-- TASK BRIEF --
Copy the material below line for line, exactly as it stands.

-- SOURCE RECORDS --

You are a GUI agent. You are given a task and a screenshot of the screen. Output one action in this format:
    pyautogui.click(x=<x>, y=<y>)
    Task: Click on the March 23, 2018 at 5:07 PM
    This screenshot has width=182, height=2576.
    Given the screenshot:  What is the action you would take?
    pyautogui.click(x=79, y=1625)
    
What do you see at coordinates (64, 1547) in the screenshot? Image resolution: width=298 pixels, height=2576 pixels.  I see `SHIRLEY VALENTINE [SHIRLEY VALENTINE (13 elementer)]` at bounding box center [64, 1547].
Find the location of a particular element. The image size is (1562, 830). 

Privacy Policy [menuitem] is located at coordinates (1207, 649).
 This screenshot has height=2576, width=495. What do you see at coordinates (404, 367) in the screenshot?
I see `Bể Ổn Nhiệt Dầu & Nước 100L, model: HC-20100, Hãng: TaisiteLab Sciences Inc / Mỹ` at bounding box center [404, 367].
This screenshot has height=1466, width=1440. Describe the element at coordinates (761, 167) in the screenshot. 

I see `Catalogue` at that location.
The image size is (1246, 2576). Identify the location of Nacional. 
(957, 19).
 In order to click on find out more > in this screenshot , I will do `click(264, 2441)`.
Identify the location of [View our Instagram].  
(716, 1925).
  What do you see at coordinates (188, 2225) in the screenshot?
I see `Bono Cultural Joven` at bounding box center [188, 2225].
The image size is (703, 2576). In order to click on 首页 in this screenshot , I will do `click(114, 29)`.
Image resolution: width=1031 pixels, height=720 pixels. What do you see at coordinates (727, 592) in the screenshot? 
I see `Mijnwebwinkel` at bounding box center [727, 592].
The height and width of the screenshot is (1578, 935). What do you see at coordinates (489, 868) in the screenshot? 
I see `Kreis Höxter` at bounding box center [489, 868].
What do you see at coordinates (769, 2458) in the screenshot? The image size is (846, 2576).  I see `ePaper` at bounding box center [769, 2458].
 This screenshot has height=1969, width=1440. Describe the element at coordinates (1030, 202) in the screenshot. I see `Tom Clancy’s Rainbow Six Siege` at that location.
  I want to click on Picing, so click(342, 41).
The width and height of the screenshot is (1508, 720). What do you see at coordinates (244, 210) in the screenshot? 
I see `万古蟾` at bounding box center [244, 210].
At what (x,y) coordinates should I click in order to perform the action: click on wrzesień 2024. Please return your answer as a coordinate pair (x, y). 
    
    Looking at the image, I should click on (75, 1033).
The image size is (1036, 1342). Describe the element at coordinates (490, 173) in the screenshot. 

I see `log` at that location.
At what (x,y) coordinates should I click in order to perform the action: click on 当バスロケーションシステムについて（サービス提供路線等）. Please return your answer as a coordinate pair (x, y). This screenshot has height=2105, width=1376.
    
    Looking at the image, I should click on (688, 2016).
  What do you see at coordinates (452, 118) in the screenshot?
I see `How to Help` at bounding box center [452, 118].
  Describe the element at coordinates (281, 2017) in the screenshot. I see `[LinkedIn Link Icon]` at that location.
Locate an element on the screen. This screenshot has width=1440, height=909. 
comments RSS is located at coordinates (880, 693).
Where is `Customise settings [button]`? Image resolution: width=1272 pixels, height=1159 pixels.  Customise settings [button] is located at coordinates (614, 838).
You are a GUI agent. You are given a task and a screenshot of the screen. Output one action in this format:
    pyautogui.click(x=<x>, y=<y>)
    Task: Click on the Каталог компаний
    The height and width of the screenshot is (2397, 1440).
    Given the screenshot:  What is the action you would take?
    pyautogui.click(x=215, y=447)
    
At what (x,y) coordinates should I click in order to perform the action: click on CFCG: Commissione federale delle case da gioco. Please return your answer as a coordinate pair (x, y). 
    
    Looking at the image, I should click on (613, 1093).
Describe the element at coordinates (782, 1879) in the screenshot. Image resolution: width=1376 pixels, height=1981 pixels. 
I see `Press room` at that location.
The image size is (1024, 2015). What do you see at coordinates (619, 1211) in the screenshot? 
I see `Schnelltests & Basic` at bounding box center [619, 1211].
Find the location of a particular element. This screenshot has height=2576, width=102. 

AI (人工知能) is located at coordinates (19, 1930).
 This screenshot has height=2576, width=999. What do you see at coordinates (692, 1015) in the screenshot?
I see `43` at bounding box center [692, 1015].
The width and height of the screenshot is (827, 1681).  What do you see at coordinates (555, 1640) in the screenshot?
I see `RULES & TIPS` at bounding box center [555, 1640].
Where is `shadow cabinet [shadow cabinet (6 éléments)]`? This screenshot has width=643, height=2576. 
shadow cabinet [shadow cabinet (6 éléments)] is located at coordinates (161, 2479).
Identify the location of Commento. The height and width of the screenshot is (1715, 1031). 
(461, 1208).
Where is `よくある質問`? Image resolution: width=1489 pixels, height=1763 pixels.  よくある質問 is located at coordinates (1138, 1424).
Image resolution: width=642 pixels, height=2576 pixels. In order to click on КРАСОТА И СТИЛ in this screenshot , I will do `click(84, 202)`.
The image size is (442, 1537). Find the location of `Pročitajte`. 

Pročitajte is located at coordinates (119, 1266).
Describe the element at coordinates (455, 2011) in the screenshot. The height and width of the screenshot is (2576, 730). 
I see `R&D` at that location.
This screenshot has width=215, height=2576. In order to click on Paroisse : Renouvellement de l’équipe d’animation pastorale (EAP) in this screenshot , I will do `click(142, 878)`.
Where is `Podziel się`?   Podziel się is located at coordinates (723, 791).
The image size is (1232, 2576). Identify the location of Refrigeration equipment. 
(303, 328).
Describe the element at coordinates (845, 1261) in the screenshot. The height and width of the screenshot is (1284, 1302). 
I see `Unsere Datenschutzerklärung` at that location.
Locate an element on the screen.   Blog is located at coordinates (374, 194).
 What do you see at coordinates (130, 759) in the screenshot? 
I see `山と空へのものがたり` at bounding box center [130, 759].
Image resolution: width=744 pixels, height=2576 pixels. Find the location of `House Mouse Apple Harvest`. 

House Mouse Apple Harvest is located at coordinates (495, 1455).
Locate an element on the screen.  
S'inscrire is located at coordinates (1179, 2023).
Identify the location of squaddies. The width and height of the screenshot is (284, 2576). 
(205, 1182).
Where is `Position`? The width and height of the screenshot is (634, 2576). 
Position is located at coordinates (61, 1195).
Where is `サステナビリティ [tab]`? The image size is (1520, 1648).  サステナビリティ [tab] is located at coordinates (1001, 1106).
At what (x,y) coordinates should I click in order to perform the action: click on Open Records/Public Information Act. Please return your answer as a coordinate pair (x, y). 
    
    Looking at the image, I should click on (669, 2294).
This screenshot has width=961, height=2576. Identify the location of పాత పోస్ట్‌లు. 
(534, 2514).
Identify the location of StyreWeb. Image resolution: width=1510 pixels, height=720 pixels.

-- FULL RESPONSE --
You are a GUI agent. You are given a task and a screenshot of the screen. Output one action in this format:
    pyautogui.click(x=<x>, y=<y>)
    Task: Click on the March 23, 2018 at 5:07 PM
    This screenshot has width=182, height=2576.
    Given the screenshot:  What is the action you would take?
    pyautogui.click(x=79, y=1625)
    
What do you see at coordinates (64, 1547) in the screenshot? Image resolution: width=298 pixels, height=2576 pixels.  I see `SHIRLEY VALENTINE [SHIRLEY VALENTINE (13 elementer)]` at bounding box center [64, 1547].
Find the location of a particular element. The image size is (1562, 830). 

Privacy Policy [menuitem] is located at coordinates (1207, 649).
 This screenshot has height=2576, width=495. What do you see at coordinates (404, 367) in the screenshot?
I see `Bể Ổn Nhiệt Dầu & Nước 100L, model: HC-20100, Hãng: TaisiteLab Sciences Inc / Mỹ` at bounding box center [404, 367].
This screenshot has height=1466, width=1440. Describe the element at coordinates (761, 167) in the screenshot. 

I see `Catalogue` at that location.
The image size is (1246, 2576). Identify the location of Nacional. 
(957, 19).
 In order to click on find out more > in this screenshot , I will do `click(264, 2441)`.
Identify the location of [View our Instagram].  
(716, 1925).
  What do you see at coordinates (188, 2225) in the screenshot?
I see `Bono Cultural Joven` at bounding box center [188, 2225].
The image size is (703, 2576). In order to click on 首页 in this screenshot , I will do `click(114, 29)`.
Image resolution: width=1031 pixels, height=720 pixels. What do you see at coordinates (727, 592) in the screenshot? 
I see `Mijnwebwinkel` at bounding box center [727, 592].
The height and width of the screenshot is (1578, 935). What do you see at coordinates (489, 868) in the screenshot? 
I see `Kreis Höxter` at bounding box center [489, 868].
What do you see at coordinates (769, 2458) in the screenshot? The image size is (846, 2576).  I see `ePaper` at bounding box center [769, 2458].
 This screenshot has height=1969, width=1440. Describe the element at coordinates (1030, 202) in the screenshot. I see `Tom Clancy’s Rainbow Six Siege` at that location.
  I want to click on Picing, so click(342, 41).
The width and height of the screenshot is (1508, 720). What do you see at coordinates (244, 210) in the screenshot? 
I see `万古蟾` at bounding box center [244, 210].
At what (x,y) coordinates should I click in order to perform the action: click on wrzesień 2024. Please return your answer as a coordinate pair (x, y). 
    
    Looking at the image, I should click on (75, 1033).
The image size is (1036, 1342). Describe the element at coordinates (490, 173) in the screenshot. 

I see `log` at that location.
At what (x,y) coordinates should I click in order to perform the action: click on 当バスロケーションシステムについて（サービス提供路線等）. Please return your answer as a coordinate pair (x, y). This screenshot has height=2105, width=1376.
    
    Looking at the image, I should click on (688, 2016).
  What do you see at coordinates (452, 118) in the screenshot?
I see `How to Help` at bounding box center [452, 118].
  Describe the element at coordinates (281, 2017) in the screenshot. I see `[LinkedIn Link Icon]` at that location.
Locate an element on the screen. This screenshot has width=1440, height=909. 
comments RSS is located at coordinates (880, 693).
Where is `Customise settings [button]`? Image resolution: width=1272 pixels, height=1159 pixels.  Customise settings [button] is located at coordinates (614, 838).
You are a GUI agent. You are given a task and a screenshot of the screen. Output one action in this format:
    pyautogui.click(x=<x>, y=<y>)
    Task: Click on the Каталог компаний
    The height and width of the screenshot is (2397, 1440).
    Given the screenshot:  What is the action you would take?
    pyautogui.click(x=215, y=447)
    
At what (x,y) coordinates should I click in order to perform the action: click on CFCG: Commissione federale delle case da gioco. Please return your answer as a coordinate pair (x, y). 
    
    Looking at the image, I should click on (613, 1093).
Describe the element at coordinates (782, 1879) in the screenshot. Image resolution: width=1376 pixels, height=1981 pixels. 
I see `Press room` at that location.
The image size is (1024, 2015). What do you see at coordinates (619, 1211) in the screenshot? 
I see `Schnelltests & Basic` at bounding box center [619, 1211].
Find the location of a particular element. This screenshot has height=2576, width=102. 

AI (人工知能) is located at coordinates (19, 1930).
 This screenshot has height=2576, width=999. What do you see at coordinates (692, 1015) in the screenshot?
I see `43` at bounding box center [692, 1015].
The width and height of the screenshot is (827, 1681).  What do you see at coordinates (555, 1640) in the screenshot?
I see `RULES & TIPS` at bounding box center [555, 1640].
Where is `shadow cabinet [shadow cabinet (6 éléments)]`? This screenshot has width=643, height=2576. 
shadow cabinet [shadow cabinet (6 éléments)] is located at coordinates (161, 2479).
Identify the location of Commento. The height and width of the screenshot is (1715, 1031). 
(461, 1208).
Where is `よくある質問`? Image resolution: width=1489 pixels, height=1763 pixels.  よくある質問 is located at coordinates (1138, 1424).
Image resolution: width=642 pixels, height=2576 pixels. In order to click on КРАСОТА И СТИЛ in this screenshot , I will do `click(84, 202)`.
The image size is (442, 1537). Find the location of `Pročitajte`. 

Pročitajte is located at coordinates (119, 1266).
Describe the element at coordinates (455, 2011) in the screenshot. The height and width of the screenshot is (2576, 730). 
I see `R&D` at that location.
This screenshot has width=215, height=2576. In order to click on Paroisse : Renouvellement de l’équipe d’animation pastorale (EAP) in this screenshot , I will do `click(142, 878)`.
Where is `Podziel się`?   Podziel się is located at coordinates (723, 791).
The image size is (1232, 2576). Identify the location of Refrigeration equipment. 
(303, 328).
Describe the element at coordinates (845, 1261) in the screenshot. The height and width of the screenshot is (1284, 1302). 
I see `Unsere Datenschutzerklärung` at that location.
Locate an element on the screen.   Blog is located at coordinates (374, 194).
 What do you see at coordinates (130, 759) in the screenshot? 
I see `山と空へのものがたり` at bounding box center [130, 759].
Image resolution: width=744 pixels, height=2576 pixels. Find the location of `House Mouse Apple Harvest`. 

House Mouse Apple Harvest is located at coordinates (495, 1455).
Locate an element on the screen.  
S'inscrire is located at coordinates (1179, 2023).
Identify the location of squaddies. The width and height of the screenshot is (284, 2576). 
(205, 1182).
Where is `Position`? The width and height of the screenshot is (634, 2576). 
Position is located at coordinates (61, 1195).
Where is `サステナビリティ [tab]`? The image size is (1520, 1648).  サステナビリティ [tab] is located at coordinates (1001, 1106).
At what (x,y) coordinates should I click in order to perform the action: click on Open Records/Public Information Act. Please return your answer as a coordinate pair (x, y). 
    
    Looking at the image, I should click on (669, 2294).
This screenshot has width=961, height=2576. Identify the location of పాత పోస్ట్‌లు. 
(534, 2514).
Identify the location of StyreWeb. Image resolution: width=1510 pixels, height=720 pixels.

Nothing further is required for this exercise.